**SET TASK**
Render every line of the records below as a JSON list of strings, one string per line, skipping blank lines. Leave the pictures out of your answer.

# start of THE INPUT

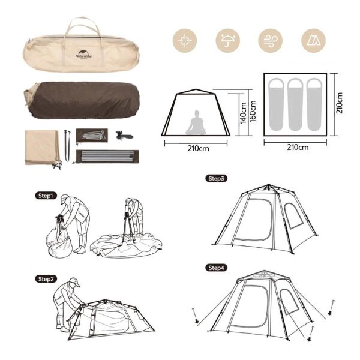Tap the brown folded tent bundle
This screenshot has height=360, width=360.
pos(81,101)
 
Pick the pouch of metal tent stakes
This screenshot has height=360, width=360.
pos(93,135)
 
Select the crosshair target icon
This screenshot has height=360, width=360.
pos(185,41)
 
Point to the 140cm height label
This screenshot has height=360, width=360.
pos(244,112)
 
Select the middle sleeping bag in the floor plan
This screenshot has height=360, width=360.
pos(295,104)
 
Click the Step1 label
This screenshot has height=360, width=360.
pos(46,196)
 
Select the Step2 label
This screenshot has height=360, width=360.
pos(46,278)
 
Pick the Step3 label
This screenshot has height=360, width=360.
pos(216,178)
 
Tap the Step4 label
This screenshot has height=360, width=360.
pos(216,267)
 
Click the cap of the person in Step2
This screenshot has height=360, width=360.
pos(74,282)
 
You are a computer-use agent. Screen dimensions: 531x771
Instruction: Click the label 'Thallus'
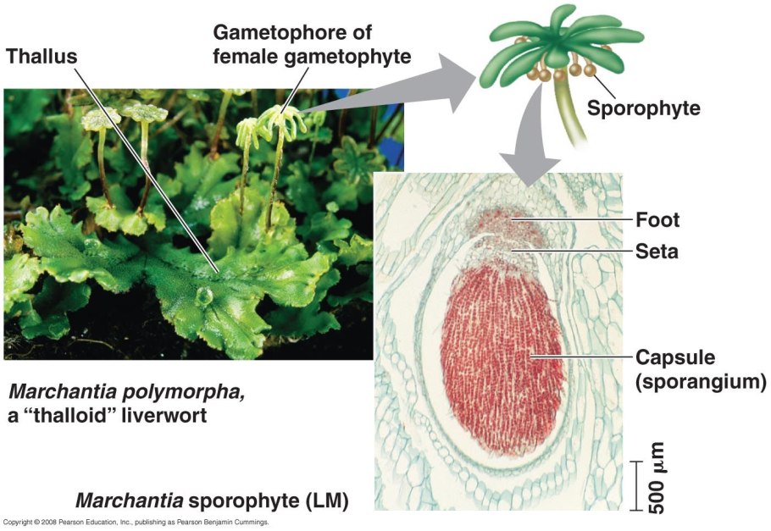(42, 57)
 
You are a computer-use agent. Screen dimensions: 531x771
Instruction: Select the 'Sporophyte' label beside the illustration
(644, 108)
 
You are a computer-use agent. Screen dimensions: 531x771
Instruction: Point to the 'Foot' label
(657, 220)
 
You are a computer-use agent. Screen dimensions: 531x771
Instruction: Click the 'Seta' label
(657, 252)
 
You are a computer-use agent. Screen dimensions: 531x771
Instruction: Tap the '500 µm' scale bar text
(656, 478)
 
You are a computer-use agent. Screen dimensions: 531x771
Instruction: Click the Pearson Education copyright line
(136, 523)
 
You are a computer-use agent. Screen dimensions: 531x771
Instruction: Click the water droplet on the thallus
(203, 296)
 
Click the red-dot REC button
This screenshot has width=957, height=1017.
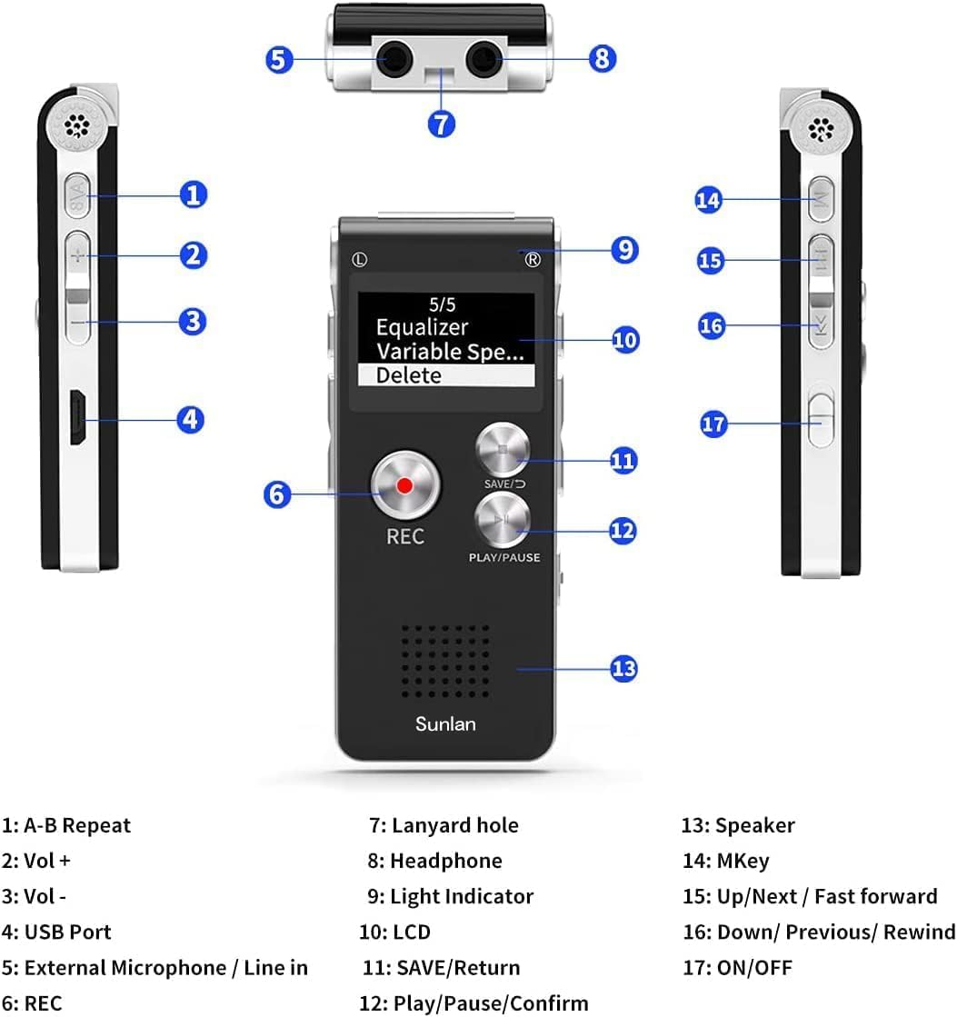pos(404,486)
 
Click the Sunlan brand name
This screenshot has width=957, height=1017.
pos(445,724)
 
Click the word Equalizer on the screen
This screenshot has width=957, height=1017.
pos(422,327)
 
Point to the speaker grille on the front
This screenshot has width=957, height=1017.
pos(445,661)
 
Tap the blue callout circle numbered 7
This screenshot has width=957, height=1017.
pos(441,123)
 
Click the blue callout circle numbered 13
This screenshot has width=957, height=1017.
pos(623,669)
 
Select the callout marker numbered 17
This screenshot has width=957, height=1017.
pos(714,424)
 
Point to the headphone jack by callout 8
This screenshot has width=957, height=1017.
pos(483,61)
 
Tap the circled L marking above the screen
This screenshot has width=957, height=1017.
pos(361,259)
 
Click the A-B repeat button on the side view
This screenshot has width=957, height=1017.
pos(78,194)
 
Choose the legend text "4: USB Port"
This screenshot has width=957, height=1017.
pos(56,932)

# end of THE INPUT

**CORRECT RESPONSE**
[
  "Tap the brown folded tent bundle",
  "This screenshot has height=360, width=360.",
  "pos(81,101)",
  "Pick the pouch of metal tent stakes",
  "This screenshot has height=360, width=360.",
  "pos(93,135)",
  "Select the crosshair target icon",
  "This screenshot has height=360, width=360.",
  "pos(185,41)",
  "Point to the 140cm height label",
  "This screenshot has height=360, width=360.",
  "pos(244,112)",
  "Select the middle sleeping bag in the floor plan",
  "This screenshot has height=360, width=360.",
  "pos(295,104)",
  "Click the Step1 label",
  "This screenshot has height=360, width=360.",
  "pos(46,196)",
  "Select the Step2 label",
  "This screenshot has height=360, width=360.",
  "pos(46,278)",
  "Pick the Step3 label",
  "This screenshot has height=360, width=360.",
  "pos(216,178)",
  "Tap the Step4 label",
  "This screenshot has height=360, width=360.",
  "pos(216,267)",
  "Click the cap of the person in Step2",
  "This screenshot has height=360, width=360.",
  "pos(74,282)",
  "You are a computer-use agent. Screen dimensions: 531x771",
  "Instruction: Click the label 'Thallus'",
  "(42, 57)",
  "You are a computer-use agent. Screen dimensions: 531x771",
  "Instruction: Select the 'Sporophyte' label beside the illustration",
  "(644, 108)",
  "You are a computer-use agent. Screen dimensions: 531x771",
  "Instruction: Point to the 'Foot' label",
  "(657, 220)",
  "You are a computer-use agent. Screen dimensions: 531x771",
  "Instruction: Click the 'Seta' label",
  "(657, 252)",
  "You are a computer-use agent. Screen dimensions: 531x771",
  "Instruction: Tap the '500 µm' scale bar text",
  "(656, 478)",
  "You are a computer-use agent. Screen dimensions: 531x771",
  "Instruction: Click the Pearson Education copyright line",
  "(136, 523)",
  "You are a computer-use agent. Screen dimensions: 531x771",
  "Instruction: Click the water droplet on the thallus",
  "(203, 296)",
  "Click the red-dot REC button",
  "This screenshot has width=957, height=1017.",
  "pos(404,486)",
  "Click the Sunlan brand name",
  "This screenshot has width=957, height=1017.",
  "pos(445,724)",
  "Click the word Equalizer on the screen",
  "This screenshot has width=957, height=1017.",
  "pos(422,327)",
  "Point to the speaker grille on the front",
  "This screenshot has width=957, height=1017.",
  "pos(445,661)",
  "Tap the blue callout circle numbered 7",
  "This screenshot has width=957, height=1017.",
  "pos(441,123)",
  "Click the blue callout circle numbered 13",
  "This screenshot has width=957, height=1017.",
  "pos(623,669)",
  "Select the callout marker numbered 17",
  "This screenshot has width=957, height=1017.",
  "pos(714,424)",
  "Point to the headphone jack by callout 8",
  "This screenshot has width=957, height=1017.",
  "pos(483,61)",
  "Tap the circled L marking above the screen",
  "This screenshot has width=957, height=1017.",
  "pos(361,259)",
  "Click the A-B repeat button on the side view",
  "This screenshot has width=957, height=1017.",
  "pos(78,194)",
  "Choose the legend text \"4: USB Port\"",
  "This screenshot has width=957, height=1017.",
  "pos(56,932)"
]